_Texto extraído_.
····················
El nacionalismo, entendido como una forma de expresión de una identidad y pertenencia a una comunidad, no es necesariamente un obstáculo para el crecimiento y la vitalidad de las naciones. Por el contrario, tal como demostró David Landes (La riqueza y la pobreza de las naciones, editorial Crítica), es difícil encontrar una experiencia histórica exitosa de desarrollo económico que no haya estado apoyada en algún tipo de sentimiento de identidad y valores compartidos. Pero el nacionalismo, como el colesterol, puede ser bueno o malo. El practicado por CiU ha estado regido por una especie de ley de Gay Lussac, en el sentido de que, como sucede con los gases, ha tendido a ocupar todos los espacios de la sociedad catalana. Al comportarse de esta forma, ha debilitado las energías de la sociedad y ha desviado capacidades y ambiciones personales, que antes se dirigían a la empresa y los negocios, y ahora son atraídas hacia la política. Además, ese nacionalismo ha debilitado a Barcelona, verdadero motor, y no freno, del resto del país.
Pero aunque la política influye, la percepción de pérdida de liderazgo económico y social tiene que ver mucho más con los cambios profundos que se están produciendo en las fuentes sobre las que se construyó ese liderazgo. Cataluña, y en particular Barcelona, fue la cuna de la industrialización española, especialmente de la industria manufacturera. (Por cierto, acaba de aparecer una obra magnífica e innovadora, tanto desde el punto de vista gráfico como pedagógico, sobre esta cuestión: el Atlas de la industrialización de España 1750-2000, dirigida por el profesor Jordi Nadal). Esa industria fue la fuente de la riqueza sobre la que se levantó la nueva clase burguesa y la nueva clase obrera, que imprimieron modernidad y liderazgo cultural y social a Cataluña dentro de España. Un liderazgo que no necesitó poder político propio, sino simplemente capacidad para influir en la formación de las políticas económicas estatales favorables a la industrialización.
····················
_Material proporcionado_.
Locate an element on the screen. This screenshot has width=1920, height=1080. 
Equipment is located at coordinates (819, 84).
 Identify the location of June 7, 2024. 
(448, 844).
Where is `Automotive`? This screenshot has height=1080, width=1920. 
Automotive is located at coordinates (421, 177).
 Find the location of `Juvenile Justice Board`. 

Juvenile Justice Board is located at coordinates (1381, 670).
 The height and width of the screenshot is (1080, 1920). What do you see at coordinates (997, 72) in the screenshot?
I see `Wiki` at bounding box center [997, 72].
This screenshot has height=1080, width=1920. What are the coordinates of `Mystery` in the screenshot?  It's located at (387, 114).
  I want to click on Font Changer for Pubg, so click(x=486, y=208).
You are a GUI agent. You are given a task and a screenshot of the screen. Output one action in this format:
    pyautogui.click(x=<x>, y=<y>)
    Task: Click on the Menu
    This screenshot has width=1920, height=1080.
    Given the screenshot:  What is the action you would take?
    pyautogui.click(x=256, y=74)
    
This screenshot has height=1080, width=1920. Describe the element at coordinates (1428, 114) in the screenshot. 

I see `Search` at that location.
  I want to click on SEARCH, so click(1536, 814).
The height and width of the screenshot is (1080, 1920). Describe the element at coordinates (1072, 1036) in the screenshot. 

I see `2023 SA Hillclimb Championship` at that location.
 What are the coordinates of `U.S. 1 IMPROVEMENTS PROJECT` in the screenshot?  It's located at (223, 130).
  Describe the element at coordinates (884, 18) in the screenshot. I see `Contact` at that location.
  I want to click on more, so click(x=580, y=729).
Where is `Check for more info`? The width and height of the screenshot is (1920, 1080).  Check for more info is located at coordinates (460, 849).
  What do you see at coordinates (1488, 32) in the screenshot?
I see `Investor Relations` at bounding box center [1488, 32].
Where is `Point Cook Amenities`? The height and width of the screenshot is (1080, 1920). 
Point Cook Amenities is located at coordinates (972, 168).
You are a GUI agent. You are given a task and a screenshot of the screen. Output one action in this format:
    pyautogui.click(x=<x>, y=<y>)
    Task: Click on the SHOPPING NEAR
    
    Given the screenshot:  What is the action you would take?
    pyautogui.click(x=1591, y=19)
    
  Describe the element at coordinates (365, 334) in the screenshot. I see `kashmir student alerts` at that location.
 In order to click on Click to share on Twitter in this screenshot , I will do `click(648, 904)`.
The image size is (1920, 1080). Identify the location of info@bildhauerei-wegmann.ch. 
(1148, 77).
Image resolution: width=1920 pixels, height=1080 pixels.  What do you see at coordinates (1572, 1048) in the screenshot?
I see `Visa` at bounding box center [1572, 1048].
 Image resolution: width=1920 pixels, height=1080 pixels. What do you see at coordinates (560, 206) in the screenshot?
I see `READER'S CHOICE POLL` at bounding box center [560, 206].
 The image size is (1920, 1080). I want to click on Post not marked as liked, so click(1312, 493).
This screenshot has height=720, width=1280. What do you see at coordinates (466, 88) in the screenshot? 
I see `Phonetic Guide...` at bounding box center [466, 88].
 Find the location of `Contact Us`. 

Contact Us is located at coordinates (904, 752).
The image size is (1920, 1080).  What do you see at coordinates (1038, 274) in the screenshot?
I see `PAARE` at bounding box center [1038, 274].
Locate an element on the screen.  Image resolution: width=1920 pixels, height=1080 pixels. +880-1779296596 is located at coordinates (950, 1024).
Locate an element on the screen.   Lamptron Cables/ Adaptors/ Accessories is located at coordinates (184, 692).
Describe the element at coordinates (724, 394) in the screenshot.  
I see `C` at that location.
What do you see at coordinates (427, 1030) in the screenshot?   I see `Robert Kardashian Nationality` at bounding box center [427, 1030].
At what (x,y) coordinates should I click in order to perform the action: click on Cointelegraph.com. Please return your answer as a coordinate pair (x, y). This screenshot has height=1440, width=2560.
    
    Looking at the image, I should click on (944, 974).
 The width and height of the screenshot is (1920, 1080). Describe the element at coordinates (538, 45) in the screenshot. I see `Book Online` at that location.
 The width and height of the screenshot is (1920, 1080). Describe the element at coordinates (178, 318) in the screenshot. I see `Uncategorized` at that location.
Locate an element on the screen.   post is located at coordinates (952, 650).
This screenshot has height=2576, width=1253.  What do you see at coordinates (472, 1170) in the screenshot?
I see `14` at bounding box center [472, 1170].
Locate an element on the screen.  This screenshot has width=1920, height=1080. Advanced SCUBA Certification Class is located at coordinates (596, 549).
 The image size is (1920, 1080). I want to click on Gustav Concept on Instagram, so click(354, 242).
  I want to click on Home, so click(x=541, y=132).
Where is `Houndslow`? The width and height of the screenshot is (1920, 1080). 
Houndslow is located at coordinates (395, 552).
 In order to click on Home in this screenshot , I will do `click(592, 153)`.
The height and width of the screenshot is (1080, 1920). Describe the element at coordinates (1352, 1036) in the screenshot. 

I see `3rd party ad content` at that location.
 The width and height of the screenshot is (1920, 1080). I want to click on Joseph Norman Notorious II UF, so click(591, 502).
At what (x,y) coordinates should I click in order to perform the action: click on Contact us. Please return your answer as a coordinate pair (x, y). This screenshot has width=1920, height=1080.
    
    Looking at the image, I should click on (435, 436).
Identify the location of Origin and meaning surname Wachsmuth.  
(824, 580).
····················
_Actividad_. ¿Qué personas se mencionan por su nombre en el texto sobre el nacionalismo y la industrialización en Cataluña? Enuméralas todas.

_Resultado_.
- David Landes
- Gay Lussac
- Jordi Nadal